*** Opening of Text ***
The gambling industry has been highly successful in prescribing the way in which

gambling is discussed in terms of the problem gambler rather than public health or societal

discourses that emphasise gambling-related harms in a pluralistic sense. Its lobbyists,

political supporters and enablers have deployed a highly effective discursive strategy that

constrains consideration of gambling-related harms to the singular rather than social, to an

abstracted category of the ‘problem gambler’. This strategy also enrolls a carefully

constructed risk discourse that argues that the risk to the population as a whole is small

because only a ‘tiny’ number of people have a problem with their gambling at any one time.

Yet the evidence suggests that problem gambling, to the extent that it can be described, is a

fluid condition which many people recover from over time and many others will move in and

out of phases of uncontrolled gambling over their lifetime. It is also a socio-spatial condition;

the likelihood of a person or community encountering difficulties as a result of gambling

practices being contingent on a complex array of social and place-based factors, factors that

are not easily captured or translated into a political discourse that emphasises the

vulnerability and responsibilities of the individual. As a consequence, a political fetishisation

of the ‘problem gambler’ as a discrete, fixed, category of person unusually susceptible to

developing gambling related problems is perhaps a problem in itself.
*** Close of Text ***
*** Opening of Supplied material ***
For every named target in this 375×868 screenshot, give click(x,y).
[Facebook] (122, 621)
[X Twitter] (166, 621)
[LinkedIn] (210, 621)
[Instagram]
*** Close of Supplied material ***
▶ Exercise description
Duplicate the passage on gambling harms between "of the ‘problem gambler’ as" and "problem in itself.", inclusive.

▶ Your response
of the ‘problem gambler’ as a discrete, fixed, category of person unusually susceptible to

developing gambling related problems is perhaps a problem in itself.